▶ [Task description]: A faithful copy of every entry, with the pictures removed, is what is needed here.

▶ [Information supplied]:
=-=-=

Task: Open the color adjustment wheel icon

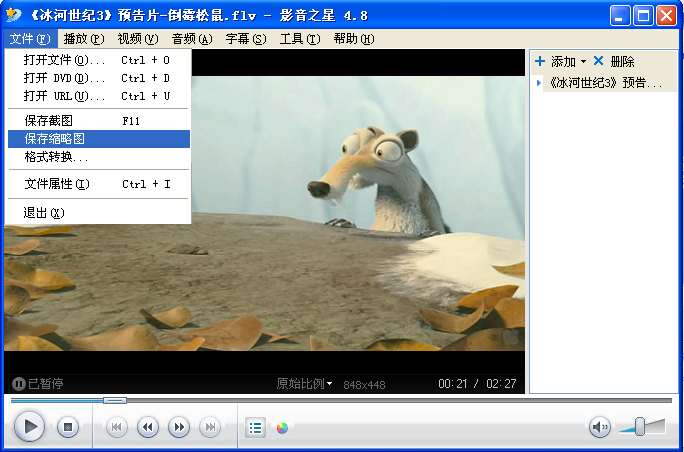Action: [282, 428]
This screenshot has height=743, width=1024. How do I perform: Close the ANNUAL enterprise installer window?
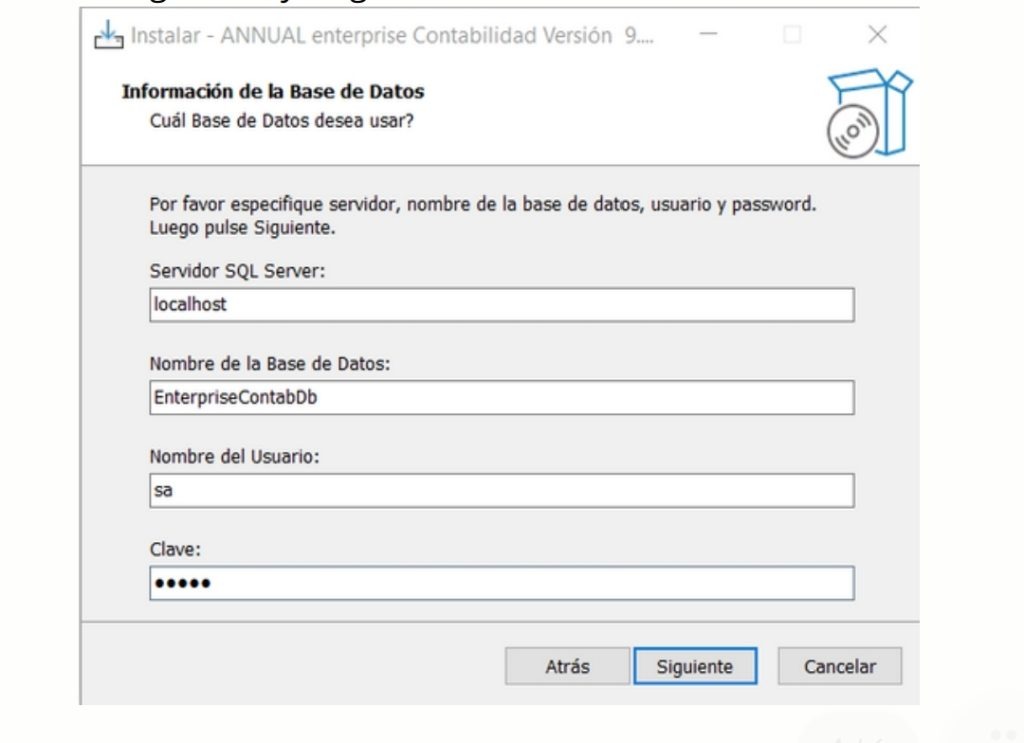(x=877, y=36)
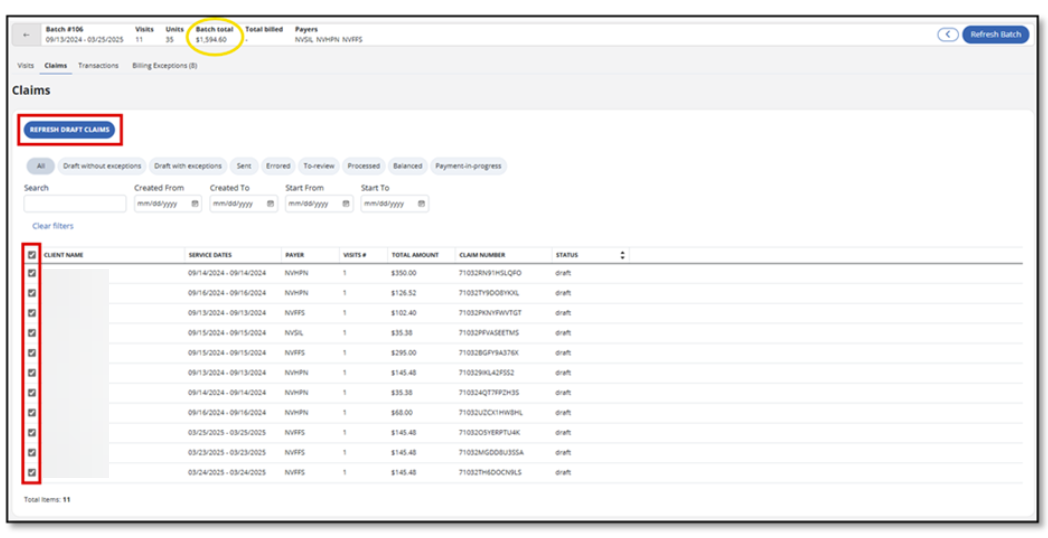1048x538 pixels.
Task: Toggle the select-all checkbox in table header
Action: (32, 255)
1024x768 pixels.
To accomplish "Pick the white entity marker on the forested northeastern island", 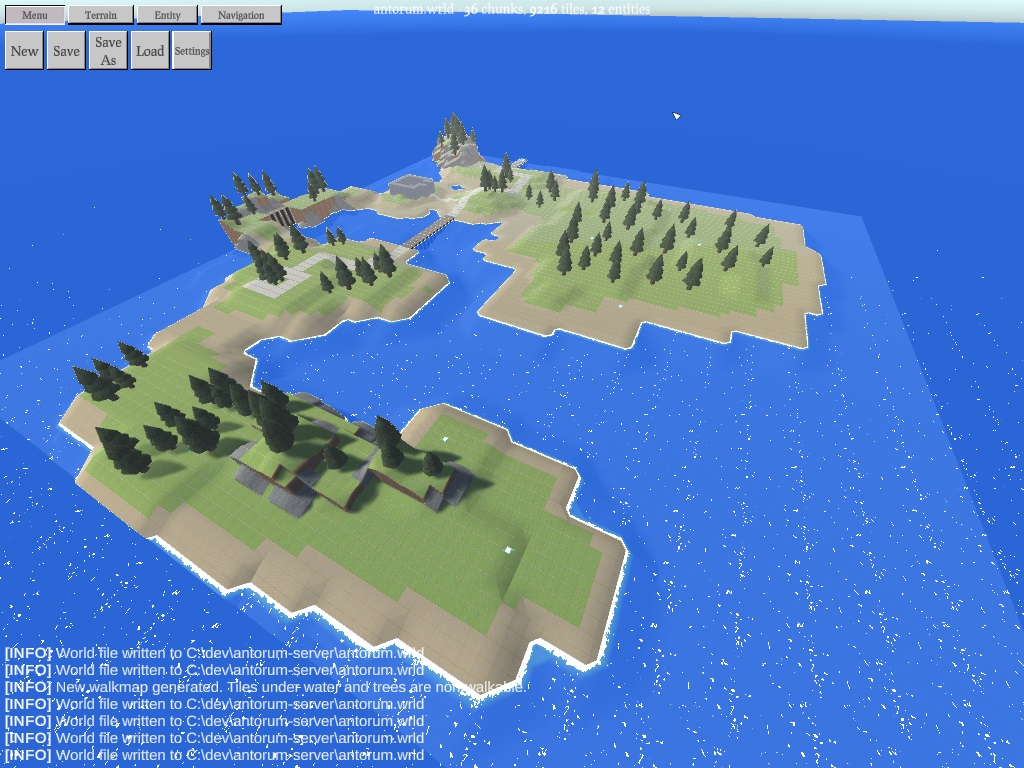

=-=-=

▶ [Task answer]:
Task: Open the color adjustment wheel icon

Action: [282, 428]
This screenshot has height=743, width=1024. How do I perform: Close the ANNUAL enterprise installer window?
(x=877, y=36)
1048x538 pixels.
Task: Toggle the select-all checkbox in table header
Action: (32, 255)
1024x768 pixels.
To accomplish "Pick the white entity marker on the forested northeastern island", 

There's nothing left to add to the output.